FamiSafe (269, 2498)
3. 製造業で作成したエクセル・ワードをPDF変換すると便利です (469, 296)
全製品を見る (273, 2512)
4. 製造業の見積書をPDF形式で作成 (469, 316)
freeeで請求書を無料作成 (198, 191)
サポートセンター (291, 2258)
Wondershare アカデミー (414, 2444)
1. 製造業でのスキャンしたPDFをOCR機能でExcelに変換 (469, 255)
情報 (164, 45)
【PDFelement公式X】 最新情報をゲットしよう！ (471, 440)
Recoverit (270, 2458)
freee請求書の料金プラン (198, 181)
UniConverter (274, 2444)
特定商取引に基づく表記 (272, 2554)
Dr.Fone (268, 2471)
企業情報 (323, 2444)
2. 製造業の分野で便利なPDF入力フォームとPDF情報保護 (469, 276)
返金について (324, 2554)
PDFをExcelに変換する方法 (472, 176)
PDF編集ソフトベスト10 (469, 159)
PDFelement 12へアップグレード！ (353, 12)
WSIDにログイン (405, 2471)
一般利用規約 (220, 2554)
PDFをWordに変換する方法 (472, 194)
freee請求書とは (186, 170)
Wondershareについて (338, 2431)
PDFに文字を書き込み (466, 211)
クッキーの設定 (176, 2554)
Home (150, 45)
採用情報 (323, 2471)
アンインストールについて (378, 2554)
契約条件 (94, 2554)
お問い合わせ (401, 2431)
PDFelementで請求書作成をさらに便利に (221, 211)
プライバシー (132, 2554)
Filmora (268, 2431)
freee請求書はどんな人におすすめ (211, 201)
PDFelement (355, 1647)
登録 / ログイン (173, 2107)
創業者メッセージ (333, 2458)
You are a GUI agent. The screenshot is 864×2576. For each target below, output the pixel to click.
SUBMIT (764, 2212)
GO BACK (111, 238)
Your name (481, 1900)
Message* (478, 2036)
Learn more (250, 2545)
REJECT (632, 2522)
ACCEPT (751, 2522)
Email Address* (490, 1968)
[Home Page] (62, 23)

──────────

You are asked to reproduce word for word the line containing "SUBMIT (764, 2212)" and every subsequent line through the end of the entries.

SUBMIT (764, 2212)
GO BACK (111, 238)
Your name (481, 1900)
Message* (478, 2036)
Learn more (250, 2545)
REJECT (632, 2522)
ACCEPT (751, 2522)
Email Address* (490, 1968)
[Home Page] (62, 23)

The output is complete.